:: Prompt ::
Take the entries that follow and return exactly the lines from the one holding "The image size is (1367, 816)." through the one holding "Given: Open John Fugelsang's profile picture", both included. Nothing else is needed.

:: Exercise data ::
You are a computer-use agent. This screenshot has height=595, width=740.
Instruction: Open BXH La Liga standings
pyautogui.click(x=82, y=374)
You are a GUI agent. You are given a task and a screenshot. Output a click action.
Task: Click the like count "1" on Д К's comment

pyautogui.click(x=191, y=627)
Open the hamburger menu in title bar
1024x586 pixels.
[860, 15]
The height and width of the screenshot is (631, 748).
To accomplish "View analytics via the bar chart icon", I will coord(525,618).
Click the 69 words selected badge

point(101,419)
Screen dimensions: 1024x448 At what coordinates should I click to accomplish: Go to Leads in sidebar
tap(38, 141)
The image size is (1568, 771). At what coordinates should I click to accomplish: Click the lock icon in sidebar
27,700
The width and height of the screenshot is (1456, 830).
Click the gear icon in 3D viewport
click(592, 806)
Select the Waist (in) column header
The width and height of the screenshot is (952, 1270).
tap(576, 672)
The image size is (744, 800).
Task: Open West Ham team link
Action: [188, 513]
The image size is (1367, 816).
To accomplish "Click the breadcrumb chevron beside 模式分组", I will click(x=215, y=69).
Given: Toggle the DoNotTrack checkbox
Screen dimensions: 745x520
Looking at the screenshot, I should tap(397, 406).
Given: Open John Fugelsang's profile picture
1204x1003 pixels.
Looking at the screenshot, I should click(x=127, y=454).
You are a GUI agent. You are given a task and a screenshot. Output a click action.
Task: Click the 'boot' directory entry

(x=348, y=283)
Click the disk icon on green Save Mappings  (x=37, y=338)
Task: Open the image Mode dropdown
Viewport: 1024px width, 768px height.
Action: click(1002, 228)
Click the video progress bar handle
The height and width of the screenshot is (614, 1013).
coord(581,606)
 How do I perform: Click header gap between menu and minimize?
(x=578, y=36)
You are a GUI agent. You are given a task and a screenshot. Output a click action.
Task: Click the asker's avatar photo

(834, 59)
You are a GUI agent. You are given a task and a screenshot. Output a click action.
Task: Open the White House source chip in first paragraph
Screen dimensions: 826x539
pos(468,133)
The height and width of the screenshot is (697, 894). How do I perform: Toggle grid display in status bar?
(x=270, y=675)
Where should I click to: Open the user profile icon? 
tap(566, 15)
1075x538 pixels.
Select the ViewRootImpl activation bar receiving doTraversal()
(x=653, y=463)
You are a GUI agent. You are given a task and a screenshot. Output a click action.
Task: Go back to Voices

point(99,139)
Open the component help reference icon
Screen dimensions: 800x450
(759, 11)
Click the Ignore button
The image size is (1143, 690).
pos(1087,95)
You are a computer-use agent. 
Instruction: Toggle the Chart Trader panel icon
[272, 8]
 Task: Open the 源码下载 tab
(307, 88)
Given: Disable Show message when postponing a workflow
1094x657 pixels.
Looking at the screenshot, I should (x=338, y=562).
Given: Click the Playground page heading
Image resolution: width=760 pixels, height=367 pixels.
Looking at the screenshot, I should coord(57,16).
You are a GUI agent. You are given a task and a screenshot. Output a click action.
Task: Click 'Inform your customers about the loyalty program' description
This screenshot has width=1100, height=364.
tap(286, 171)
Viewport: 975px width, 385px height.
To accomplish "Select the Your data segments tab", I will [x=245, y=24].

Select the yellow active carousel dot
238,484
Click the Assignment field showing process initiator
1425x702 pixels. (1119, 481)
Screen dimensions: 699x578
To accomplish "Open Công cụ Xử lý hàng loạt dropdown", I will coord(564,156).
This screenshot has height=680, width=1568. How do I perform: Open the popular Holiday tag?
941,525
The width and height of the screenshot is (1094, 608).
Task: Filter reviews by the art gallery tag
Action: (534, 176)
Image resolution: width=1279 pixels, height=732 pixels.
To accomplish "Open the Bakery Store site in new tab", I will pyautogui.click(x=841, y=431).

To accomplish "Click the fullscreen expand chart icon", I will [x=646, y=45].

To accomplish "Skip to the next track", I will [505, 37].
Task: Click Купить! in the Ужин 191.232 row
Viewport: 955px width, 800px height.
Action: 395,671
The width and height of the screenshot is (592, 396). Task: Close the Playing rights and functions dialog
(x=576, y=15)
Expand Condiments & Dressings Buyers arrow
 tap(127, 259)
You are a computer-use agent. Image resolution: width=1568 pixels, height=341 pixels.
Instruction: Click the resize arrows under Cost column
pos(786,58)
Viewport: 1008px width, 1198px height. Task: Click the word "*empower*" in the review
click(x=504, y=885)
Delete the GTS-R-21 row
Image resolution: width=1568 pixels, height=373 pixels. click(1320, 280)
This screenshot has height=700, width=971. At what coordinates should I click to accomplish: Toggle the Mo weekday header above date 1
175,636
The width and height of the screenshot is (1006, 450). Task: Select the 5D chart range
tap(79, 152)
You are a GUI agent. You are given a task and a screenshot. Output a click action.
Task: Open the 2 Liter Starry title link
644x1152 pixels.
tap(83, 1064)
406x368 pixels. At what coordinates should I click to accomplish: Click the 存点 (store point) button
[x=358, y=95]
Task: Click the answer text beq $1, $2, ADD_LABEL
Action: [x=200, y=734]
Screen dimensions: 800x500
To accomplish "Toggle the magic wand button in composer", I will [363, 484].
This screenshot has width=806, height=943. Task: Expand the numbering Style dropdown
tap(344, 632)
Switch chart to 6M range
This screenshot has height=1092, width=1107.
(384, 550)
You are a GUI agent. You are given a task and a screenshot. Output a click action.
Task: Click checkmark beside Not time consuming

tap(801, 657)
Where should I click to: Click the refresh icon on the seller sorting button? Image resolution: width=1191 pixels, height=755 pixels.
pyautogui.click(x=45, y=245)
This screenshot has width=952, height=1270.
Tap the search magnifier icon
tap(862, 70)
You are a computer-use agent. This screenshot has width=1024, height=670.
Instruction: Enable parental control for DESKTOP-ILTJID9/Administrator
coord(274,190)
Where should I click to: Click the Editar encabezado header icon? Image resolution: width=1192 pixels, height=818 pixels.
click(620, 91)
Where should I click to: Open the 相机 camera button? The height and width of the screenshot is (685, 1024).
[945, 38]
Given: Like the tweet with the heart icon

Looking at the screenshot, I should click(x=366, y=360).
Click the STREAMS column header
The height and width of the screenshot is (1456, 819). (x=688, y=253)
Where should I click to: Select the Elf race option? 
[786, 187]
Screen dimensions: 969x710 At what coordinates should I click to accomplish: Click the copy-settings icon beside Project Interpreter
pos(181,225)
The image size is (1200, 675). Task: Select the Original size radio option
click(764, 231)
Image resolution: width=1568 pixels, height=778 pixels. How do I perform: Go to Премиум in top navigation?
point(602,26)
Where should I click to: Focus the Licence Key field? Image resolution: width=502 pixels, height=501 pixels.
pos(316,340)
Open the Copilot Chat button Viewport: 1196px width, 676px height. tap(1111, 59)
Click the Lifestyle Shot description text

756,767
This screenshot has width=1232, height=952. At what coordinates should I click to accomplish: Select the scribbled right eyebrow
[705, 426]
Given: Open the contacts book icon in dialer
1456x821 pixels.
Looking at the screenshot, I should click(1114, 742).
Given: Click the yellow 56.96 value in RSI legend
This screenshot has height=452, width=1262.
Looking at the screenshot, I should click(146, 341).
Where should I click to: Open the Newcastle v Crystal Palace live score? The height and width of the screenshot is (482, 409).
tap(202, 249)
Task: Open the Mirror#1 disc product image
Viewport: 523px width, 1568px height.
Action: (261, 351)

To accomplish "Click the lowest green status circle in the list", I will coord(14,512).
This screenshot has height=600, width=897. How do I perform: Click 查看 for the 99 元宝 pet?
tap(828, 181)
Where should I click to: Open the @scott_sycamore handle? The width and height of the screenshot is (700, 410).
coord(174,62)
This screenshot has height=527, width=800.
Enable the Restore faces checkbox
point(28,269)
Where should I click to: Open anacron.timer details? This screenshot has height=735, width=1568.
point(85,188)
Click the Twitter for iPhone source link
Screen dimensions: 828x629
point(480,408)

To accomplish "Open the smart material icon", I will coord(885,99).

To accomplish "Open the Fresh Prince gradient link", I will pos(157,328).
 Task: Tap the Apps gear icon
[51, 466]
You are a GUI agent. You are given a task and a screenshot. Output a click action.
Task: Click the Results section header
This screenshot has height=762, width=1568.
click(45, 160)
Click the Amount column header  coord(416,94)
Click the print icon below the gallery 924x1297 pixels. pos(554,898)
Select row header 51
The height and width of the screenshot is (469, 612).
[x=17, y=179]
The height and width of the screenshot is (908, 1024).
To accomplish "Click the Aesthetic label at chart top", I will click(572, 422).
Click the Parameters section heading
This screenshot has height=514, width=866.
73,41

:: Response to the task ::
The image size is (1367, 816).
To accomplish "Click the breadcrumb chevron beside 模式分组", I will click(x=215, y=69).
Given: Toggle the DoNotTrack checkbox
Screen dimensions: 745x520
Looking at the screenshot, I should tap(397, 406).
Given: Open John Fugelsang's profile picture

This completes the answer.